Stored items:
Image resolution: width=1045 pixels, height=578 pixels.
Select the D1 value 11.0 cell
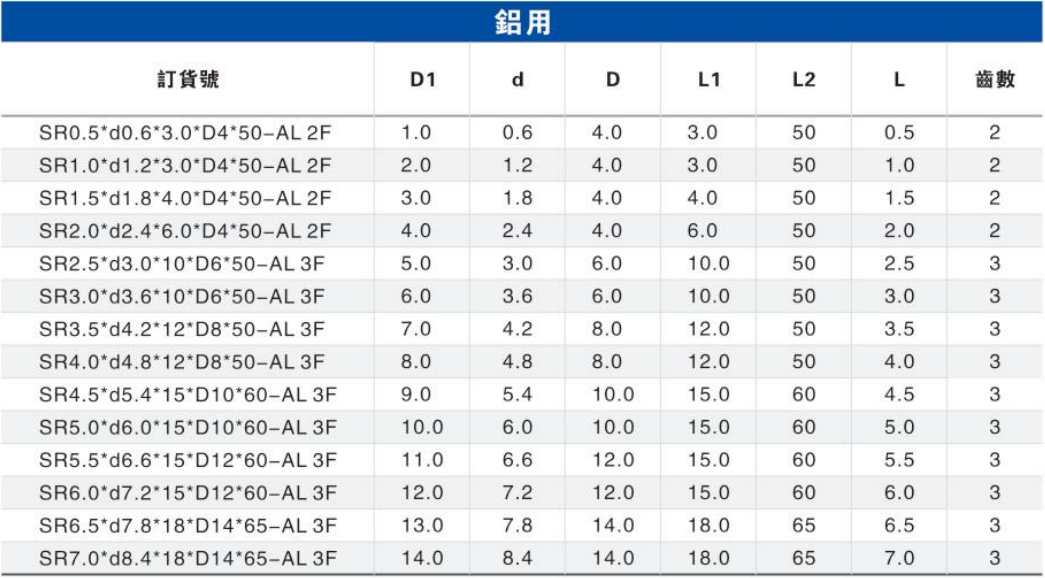[422, 460]
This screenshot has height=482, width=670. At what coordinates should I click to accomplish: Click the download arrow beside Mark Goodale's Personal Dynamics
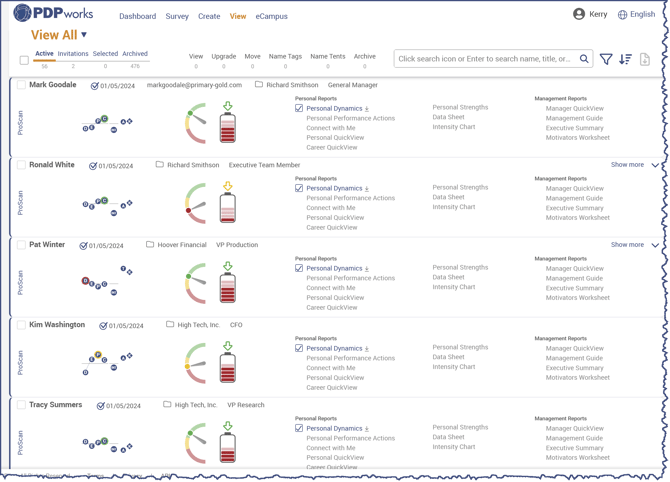coord(367,108)
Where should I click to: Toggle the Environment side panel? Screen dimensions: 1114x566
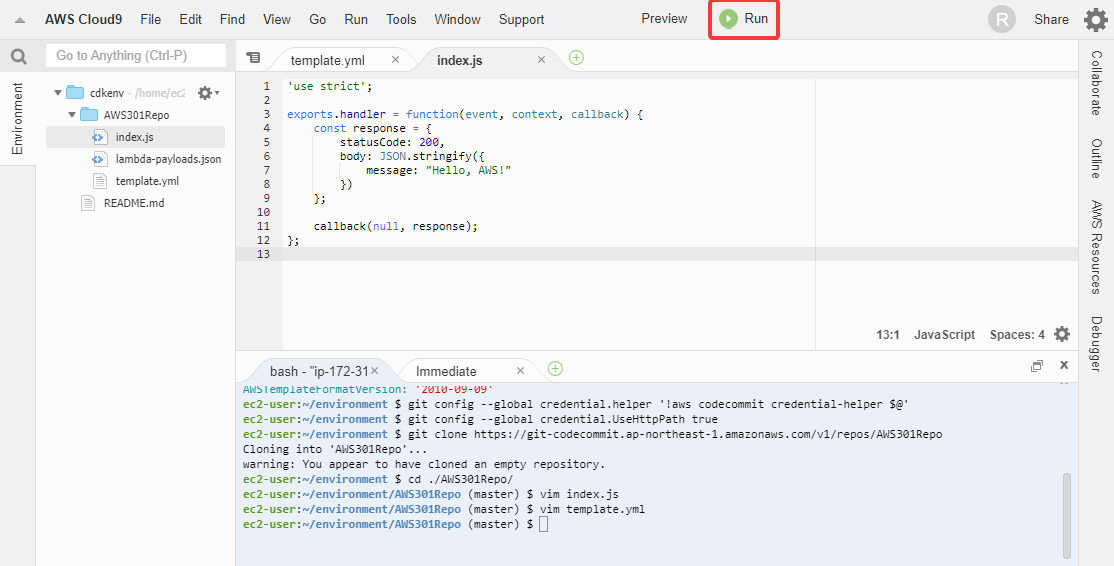click(18, 119)
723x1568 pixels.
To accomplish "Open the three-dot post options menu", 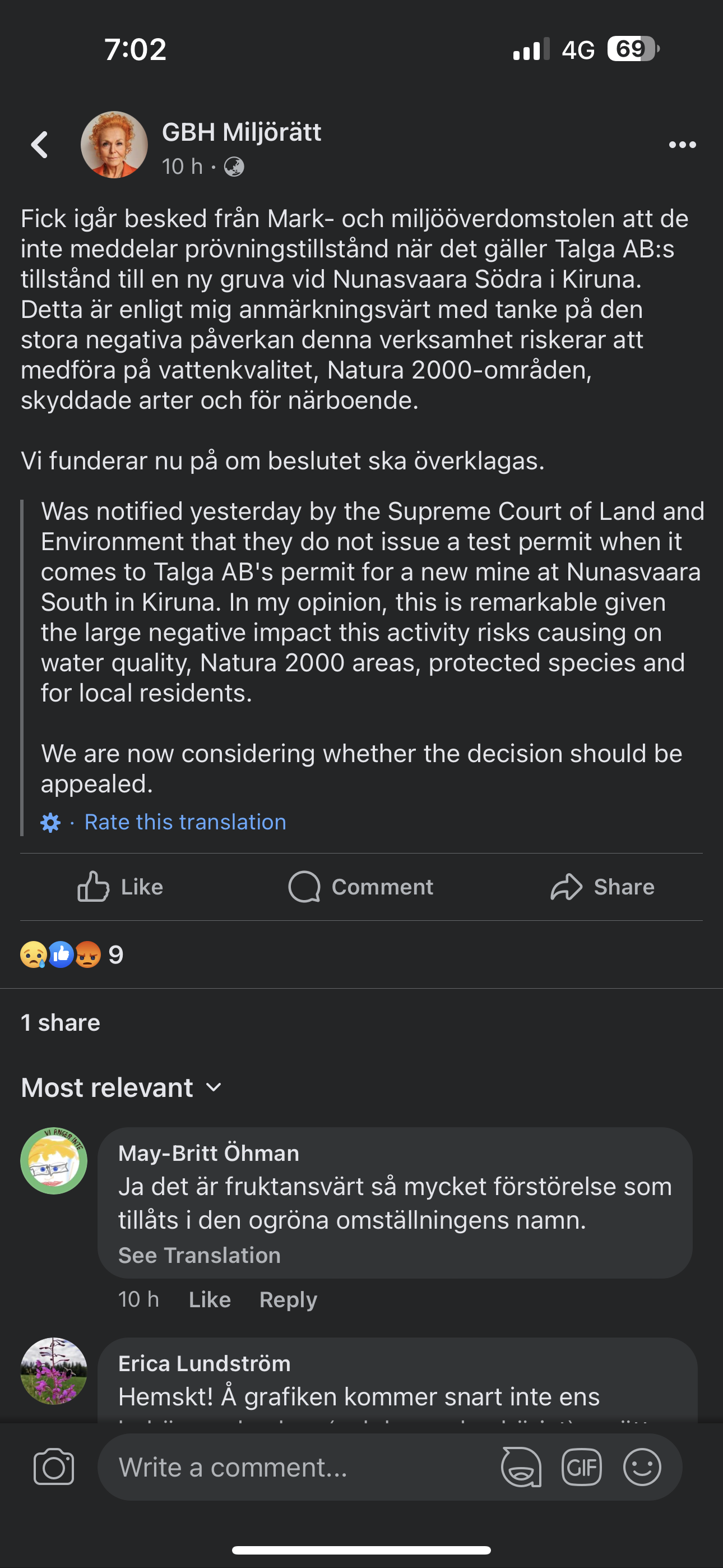I will click(682, 145).
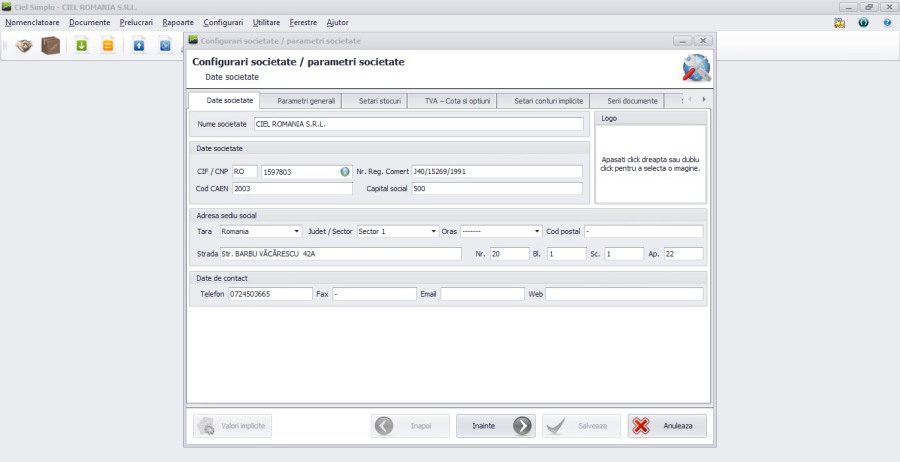Switch to the Parametri generali tab
The width and height of the screenshot is (900, 462).
[306, 101]
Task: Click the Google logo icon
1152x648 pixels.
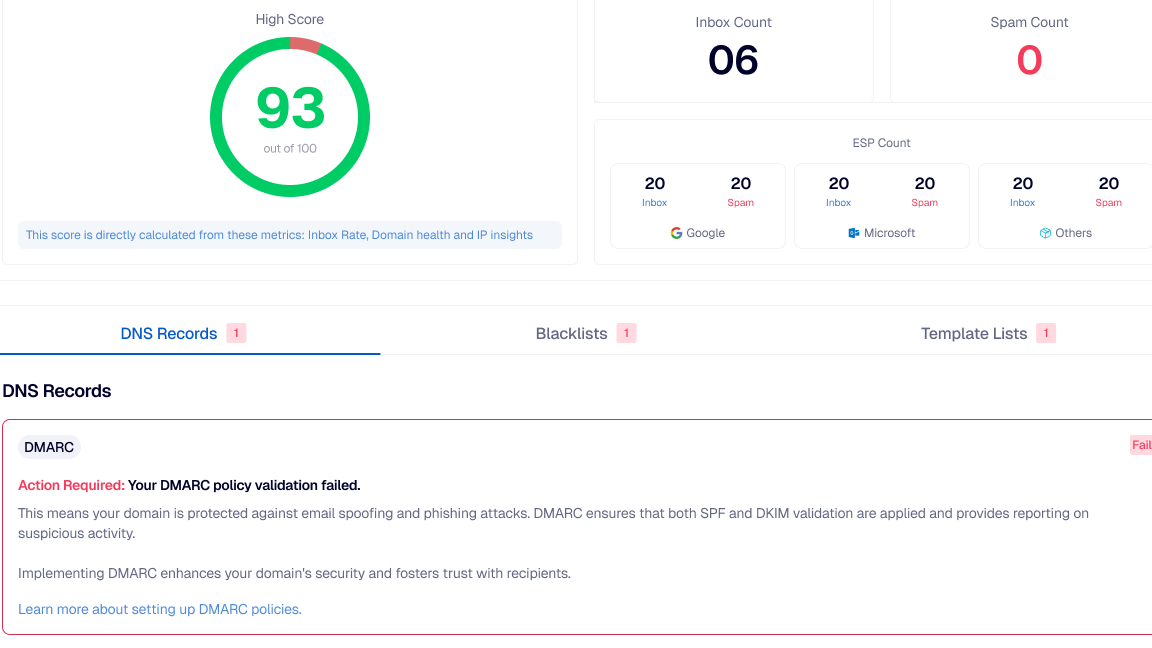Action: pyautogui.click(x=677, y=233)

* Your instructions: Without any picture, return exactly the lines of the records above from the first through the line that contains "723x1568 pixels.".

* Answer to this problem:
Image resolution: width=1045 pixels, height=578 pixels.
Select the D1 value 11.0 cell
[422, 460]
This screenshot has height=482, width=670. At what coordinates should I click to accomplish: Click the download arrow beside Mark Goodale's Personal Dynamics
coord(367,108)
Where should I click to: Toggle the Environment side panel? Screen dimensions: 1114x566
click(18, 119)
723x1568 pixels.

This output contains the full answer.